Tuesday, 12 June 2018

Death of Shane O'Farrell: Motion [Private Members]

 

9:25 pm

Photo of Martin KennyMartin Kenny (Sligo-Leitrim, Sinn Fein) | Oireachtas source

I also welcome the O'Farrell family to the Gallery. This issue is certainly very relevant not only to the particular case at hand, but to many other cases around the country which have involved similar situations. We are all aware of them. We are all aware of the role that GSOC has played in many cases in which people have made legitimate complaints about Garda inaction or inappropriate action. While the Minister's defence of GSOC has been very valiant on this occasion, to call it to account in no way suggests that we do not need a body in place to hold the Garda to account. Somehow or other we seem to be in a situation in which we find that all of these cases are in the same place. The system circles the wagons. In many cases which GSOC is called to investigate, the investigations are carried out by people who are seconded to GSOC by An Garda Síochána. The Courts Service, the DPP and all of these people exist in a world into which the public cannot look. They are in a very cosy little relationship and continue to support one another. That is certainly the view the general public has in regard to this case and many others.

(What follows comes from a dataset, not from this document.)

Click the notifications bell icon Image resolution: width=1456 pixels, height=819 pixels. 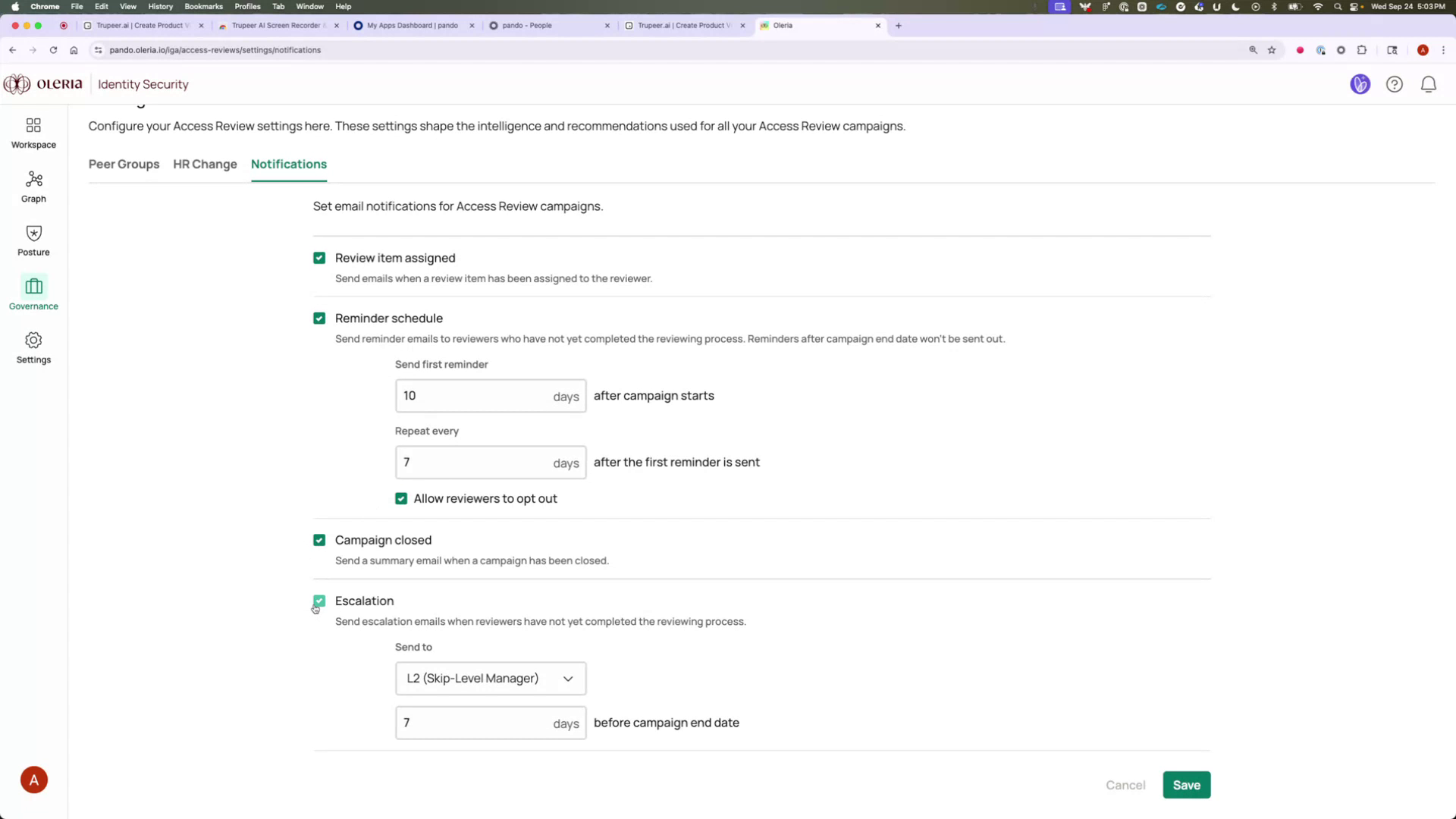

That Shane O'Farrell lost his life at the hands of someone who very clearly should not have been at large strikes a chord with many people around the country who find themselves in very similar situations. In fact, I would suggest that there needs to be an inquiry into the relationship between people in the criminal fraternity and certain gardaí and into how they act and how they co-operate. Supposedly it is for the greater good but very often it causes great harm to the public and to people who happen to become collateral damage in that relationship. This is one of the most serious examples of that collateral damage.

The GSOC report has clearly been a failure. We can decide how and why that is the case, whether it is absence of resources, an absence of appropriate legislation to support GSOC or whatever, but the truth is that this report has been a failure. It took six years to produce a report which stands for nothing. That is the reality. The Minister needs to come to realise that. What we are very clearly suggesting here, and what has been suggested, is that we need to have a public inquiry. It should be out in the open so that everyone, the public at large, can see that the right thing is being done by this young man who lost his life so tragically and by so many others around the country who are losing confidence not just in An Garda Síochána, but in the system the Minister stands over. That system is in the dock. This is an opportunity to do something clear about that and to show the public that this Government is going to take responsibility for this issue. It needs to do that immediately. A clear public inquiry is required immediately.